CNN reported last year that Yellowstone's first supervolcanic eruption 2.1 million years ago was at least 25,000 times larger than a Mount St. Helen's eruption. The Yellowstone supervolcano had two other eruptions — 1.3 million and 640,000 years ago — and while smaller, it was still much larger than other explosions.
Mount St. Helen, located in southwest Washington state, killed 57 people and expelled 1 cubic kilometer of ash when it erupted on May 18, 1980, according to the U.S. Department of Agriculture. Nearly 150 square miles of forest was destroyed in the eruption.
University of Utah geophysicist Bob Smith, who heads the Yellowstone Volcano Observatory, said that Yellowstone is brimming with volcanic activity.

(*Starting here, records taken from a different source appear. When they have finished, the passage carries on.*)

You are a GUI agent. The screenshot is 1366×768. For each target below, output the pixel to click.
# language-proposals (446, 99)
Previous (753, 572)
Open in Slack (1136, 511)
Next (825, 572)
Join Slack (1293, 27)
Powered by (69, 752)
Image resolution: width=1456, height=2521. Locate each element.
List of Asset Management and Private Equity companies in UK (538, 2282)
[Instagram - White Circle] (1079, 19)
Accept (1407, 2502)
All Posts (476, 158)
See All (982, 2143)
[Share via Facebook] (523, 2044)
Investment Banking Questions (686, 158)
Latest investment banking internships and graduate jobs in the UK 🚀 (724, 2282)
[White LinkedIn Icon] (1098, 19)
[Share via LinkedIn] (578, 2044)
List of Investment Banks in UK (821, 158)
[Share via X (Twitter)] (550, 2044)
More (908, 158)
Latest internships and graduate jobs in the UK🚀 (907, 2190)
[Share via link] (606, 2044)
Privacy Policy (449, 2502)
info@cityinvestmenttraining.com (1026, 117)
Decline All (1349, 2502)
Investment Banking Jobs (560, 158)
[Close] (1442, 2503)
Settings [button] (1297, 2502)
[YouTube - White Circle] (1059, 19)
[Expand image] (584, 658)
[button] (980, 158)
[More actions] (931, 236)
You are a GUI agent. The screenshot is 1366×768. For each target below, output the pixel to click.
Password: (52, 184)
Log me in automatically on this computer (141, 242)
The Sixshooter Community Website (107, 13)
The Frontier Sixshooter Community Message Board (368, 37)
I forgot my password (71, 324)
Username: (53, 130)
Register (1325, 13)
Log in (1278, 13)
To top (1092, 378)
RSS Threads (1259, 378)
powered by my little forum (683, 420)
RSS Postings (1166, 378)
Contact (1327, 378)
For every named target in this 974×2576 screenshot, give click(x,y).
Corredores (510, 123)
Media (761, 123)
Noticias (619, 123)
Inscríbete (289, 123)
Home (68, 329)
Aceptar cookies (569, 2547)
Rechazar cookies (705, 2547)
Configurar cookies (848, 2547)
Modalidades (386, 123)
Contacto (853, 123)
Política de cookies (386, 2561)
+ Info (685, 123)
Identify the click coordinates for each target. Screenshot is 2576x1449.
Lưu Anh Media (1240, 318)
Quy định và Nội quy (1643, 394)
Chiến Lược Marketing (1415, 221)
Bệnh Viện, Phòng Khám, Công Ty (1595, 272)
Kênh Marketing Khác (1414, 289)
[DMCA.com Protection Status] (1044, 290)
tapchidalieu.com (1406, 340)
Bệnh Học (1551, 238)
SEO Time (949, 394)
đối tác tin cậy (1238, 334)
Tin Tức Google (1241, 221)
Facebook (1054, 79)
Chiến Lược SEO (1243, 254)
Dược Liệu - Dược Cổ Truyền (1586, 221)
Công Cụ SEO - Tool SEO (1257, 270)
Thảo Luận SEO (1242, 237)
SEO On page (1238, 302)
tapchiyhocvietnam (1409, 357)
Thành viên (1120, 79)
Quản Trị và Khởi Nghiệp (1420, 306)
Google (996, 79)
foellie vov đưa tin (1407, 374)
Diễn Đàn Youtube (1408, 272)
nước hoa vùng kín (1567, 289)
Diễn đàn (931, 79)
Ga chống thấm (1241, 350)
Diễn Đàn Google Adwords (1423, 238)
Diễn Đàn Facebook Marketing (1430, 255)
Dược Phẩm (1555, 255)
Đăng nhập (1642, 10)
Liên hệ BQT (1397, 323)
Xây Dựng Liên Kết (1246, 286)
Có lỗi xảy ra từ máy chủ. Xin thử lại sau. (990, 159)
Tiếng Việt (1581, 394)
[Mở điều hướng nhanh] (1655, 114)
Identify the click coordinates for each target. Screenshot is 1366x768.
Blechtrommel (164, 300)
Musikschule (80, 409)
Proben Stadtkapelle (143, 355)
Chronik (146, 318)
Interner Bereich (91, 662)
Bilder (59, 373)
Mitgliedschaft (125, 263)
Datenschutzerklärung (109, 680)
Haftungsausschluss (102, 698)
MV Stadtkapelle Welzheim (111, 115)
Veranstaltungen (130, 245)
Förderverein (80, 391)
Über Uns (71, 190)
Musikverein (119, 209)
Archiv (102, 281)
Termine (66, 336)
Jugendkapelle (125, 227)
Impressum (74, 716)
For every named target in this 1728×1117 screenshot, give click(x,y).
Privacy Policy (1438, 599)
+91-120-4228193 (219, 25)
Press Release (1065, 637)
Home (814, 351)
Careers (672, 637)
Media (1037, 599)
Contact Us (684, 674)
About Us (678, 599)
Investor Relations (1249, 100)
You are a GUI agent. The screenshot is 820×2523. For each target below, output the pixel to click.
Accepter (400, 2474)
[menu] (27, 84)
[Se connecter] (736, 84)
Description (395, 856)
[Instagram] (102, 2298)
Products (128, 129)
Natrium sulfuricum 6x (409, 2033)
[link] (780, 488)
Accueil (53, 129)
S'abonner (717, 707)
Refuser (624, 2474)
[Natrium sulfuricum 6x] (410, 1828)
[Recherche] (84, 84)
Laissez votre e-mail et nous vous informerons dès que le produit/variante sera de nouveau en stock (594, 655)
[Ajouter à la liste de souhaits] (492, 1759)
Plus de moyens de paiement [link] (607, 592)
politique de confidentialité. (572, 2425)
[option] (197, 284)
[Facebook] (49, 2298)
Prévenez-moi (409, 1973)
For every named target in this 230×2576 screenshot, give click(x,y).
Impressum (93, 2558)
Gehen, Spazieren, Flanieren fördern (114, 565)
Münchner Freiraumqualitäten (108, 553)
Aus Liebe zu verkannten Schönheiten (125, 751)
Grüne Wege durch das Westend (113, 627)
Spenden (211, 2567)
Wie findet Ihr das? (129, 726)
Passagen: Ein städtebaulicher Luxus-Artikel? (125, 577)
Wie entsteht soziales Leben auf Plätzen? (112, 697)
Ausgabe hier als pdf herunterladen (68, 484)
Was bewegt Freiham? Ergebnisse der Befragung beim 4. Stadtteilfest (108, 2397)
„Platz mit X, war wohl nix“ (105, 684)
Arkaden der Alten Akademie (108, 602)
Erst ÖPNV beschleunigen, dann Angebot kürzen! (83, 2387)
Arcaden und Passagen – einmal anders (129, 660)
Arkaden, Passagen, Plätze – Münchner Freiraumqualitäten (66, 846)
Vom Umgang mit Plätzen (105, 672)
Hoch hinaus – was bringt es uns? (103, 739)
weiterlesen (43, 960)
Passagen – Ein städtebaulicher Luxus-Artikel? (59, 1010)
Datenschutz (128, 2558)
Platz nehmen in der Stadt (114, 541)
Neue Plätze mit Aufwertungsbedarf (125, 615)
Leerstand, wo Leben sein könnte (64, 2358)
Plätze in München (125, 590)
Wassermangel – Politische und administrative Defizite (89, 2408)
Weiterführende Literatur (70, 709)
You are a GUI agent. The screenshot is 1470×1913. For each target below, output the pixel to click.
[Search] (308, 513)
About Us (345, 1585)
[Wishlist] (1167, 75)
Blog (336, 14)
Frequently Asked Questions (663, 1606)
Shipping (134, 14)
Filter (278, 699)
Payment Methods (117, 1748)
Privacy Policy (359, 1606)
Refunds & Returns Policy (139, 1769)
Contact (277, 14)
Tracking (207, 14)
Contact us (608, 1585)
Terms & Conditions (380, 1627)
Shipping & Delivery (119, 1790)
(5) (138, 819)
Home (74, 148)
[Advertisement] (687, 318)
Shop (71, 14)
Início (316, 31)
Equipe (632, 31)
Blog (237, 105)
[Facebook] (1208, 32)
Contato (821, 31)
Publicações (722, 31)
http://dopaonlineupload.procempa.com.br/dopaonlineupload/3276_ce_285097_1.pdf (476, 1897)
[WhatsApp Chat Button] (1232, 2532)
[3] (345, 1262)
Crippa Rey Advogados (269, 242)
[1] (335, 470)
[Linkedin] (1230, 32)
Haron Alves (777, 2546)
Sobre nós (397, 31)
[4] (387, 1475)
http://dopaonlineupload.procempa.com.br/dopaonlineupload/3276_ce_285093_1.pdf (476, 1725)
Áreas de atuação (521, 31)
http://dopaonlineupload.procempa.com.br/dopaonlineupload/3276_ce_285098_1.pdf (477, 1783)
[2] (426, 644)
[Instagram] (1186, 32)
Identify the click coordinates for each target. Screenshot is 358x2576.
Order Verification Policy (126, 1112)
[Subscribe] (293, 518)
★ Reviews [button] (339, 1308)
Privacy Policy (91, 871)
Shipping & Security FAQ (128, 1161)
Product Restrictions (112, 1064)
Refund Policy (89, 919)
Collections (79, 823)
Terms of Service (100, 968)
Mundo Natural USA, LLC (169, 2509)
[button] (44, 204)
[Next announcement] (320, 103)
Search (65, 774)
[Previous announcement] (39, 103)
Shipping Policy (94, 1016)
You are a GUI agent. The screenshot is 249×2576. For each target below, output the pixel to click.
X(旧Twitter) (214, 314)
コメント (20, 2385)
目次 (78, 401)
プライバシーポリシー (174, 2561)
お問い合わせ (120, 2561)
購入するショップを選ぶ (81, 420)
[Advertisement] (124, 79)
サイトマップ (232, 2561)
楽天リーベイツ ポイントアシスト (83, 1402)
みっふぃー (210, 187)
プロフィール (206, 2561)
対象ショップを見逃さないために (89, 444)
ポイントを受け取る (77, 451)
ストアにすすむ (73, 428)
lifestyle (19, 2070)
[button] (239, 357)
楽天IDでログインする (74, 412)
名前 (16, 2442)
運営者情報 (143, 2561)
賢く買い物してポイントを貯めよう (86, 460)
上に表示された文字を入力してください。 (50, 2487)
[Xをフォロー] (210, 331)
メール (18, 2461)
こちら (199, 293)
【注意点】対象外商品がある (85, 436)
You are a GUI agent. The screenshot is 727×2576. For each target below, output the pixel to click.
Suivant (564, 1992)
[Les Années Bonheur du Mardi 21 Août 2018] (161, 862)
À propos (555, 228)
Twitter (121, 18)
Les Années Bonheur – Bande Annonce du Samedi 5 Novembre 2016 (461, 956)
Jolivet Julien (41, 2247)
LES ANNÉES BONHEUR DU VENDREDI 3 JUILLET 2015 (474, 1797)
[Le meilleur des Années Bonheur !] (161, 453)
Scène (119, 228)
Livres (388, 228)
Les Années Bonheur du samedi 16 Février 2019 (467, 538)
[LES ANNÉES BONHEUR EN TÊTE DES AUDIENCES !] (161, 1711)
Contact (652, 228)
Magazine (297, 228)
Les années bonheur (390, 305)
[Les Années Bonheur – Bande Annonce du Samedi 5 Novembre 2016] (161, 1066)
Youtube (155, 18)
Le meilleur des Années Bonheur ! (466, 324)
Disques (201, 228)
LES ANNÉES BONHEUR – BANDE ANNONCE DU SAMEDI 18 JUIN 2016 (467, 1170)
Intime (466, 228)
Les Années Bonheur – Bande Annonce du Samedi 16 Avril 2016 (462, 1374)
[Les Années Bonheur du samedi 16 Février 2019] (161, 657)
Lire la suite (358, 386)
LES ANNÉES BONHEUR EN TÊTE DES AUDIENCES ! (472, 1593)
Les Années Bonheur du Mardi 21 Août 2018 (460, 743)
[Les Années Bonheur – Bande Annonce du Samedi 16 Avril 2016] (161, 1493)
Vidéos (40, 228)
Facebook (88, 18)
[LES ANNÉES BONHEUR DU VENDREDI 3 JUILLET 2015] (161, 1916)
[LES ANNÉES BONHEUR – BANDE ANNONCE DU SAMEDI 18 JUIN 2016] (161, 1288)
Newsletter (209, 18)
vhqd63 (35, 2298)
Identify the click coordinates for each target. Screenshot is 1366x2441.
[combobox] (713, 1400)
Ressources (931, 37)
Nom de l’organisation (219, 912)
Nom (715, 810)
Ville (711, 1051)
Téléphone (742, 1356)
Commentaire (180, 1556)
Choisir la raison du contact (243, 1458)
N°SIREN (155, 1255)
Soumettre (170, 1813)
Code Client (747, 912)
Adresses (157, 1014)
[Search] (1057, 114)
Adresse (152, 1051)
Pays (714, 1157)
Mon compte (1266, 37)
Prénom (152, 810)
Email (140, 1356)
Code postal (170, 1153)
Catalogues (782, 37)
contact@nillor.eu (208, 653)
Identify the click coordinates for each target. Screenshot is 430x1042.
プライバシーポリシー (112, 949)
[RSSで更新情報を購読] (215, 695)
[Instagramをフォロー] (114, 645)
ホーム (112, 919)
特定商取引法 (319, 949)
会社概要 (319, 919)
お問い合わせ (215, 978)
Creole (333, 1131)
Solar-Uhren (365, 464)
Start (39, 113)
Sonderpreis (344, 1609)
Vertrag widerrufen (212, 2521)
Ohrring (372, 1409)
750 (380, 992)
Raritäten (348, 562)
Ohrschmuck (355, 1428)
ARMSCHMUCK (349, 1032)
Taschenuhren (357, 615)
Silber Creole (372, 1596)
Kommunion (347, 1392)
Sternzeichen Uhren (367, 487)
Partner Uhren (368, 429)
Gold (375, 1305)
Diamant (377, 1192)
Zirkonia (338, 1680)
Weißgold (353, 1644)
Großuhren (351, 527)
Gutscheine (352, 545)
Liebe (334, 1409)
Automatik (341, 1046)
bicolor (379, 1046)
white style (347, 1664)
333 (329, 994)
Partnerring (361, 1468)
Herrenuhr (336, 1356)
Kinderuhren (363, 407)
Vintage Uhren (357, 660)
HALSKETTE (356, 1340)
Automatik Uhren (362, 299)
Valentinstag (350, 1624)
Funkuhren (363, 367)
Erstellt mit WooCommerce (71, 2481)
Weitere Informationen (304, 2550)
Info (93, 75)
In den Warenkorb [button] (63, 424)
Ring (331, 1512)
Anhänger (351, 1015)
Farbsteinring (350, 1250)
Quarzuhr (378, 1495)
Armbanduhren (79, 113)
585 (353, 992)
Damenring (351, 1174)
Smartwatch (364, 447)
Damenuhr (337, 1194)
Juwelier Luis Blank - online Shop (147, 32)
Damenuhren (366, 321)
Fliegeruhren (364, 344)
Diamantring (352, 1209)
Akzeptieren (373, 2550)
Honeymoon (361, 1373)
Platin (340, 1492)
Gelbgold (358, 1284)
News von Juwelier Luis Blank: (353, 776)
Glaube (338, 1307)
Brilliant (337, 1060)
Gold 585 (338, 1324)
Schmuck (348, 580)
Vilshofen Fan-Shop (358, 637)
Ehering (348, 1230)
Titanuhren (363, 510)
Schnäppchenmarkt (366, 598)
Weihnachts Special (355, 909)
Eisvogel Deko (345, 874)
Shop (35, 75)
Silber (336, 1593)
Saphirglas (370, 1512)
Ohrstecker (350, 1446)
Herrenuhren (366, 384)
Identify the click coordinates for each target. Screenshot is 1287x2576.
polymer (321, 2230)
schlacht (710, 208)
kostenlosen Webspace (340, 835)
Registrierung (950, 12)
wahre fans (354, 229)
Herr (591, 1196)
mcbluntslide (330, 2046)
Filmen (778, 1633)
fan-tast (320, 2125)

"I prefer to use the term hotspot (rather than supervolcano) because it reflects a zone of concentrated and active volcanism," Smith told CNN.
Smith said while Hawaii and Iceland represents other similar hot spots, Yellowstone is the only one that is located underneath land, making it easier to examine.
Farrell said that the size of Yellowstone's magma chamber is unprecedented and if an eruption happened there, "it would affect the world."
"All the material that is shot up into the atmosphere (during an eruption) would eventually circle the Earth and affect the climate throughout the world," Farrell said.